[Your instructions] Here is a block of records. Copy every line in it that includes "screenshot".

[Data for this exercise]
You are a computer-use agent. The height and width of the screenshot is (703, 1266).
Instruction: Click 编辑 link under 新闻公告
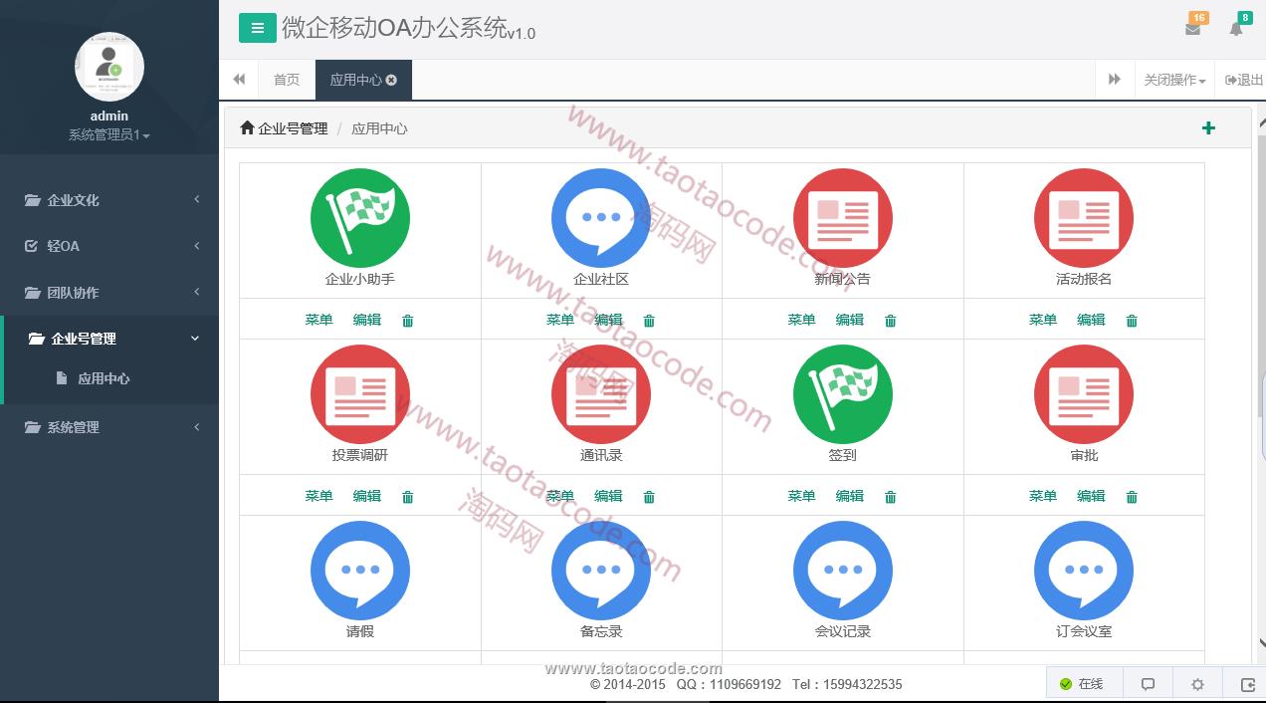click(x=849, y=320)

---

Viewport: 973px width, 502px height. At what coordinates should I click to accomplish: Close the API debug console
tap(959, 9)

* * *

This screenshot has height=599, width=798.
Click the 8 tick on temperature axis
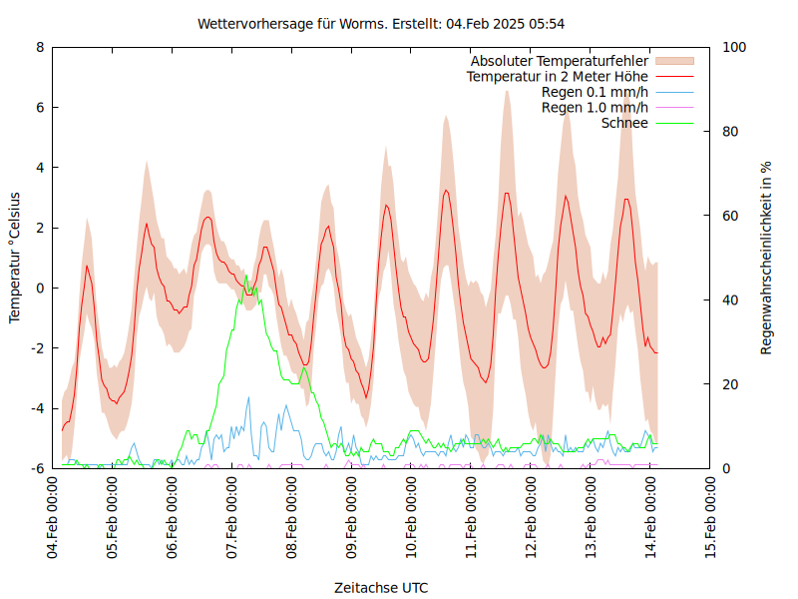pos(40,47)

[Response below]
You are a computer-use agent. The height and width of the screenshot is (703, 1266).
This screenshot has height=599, width=798.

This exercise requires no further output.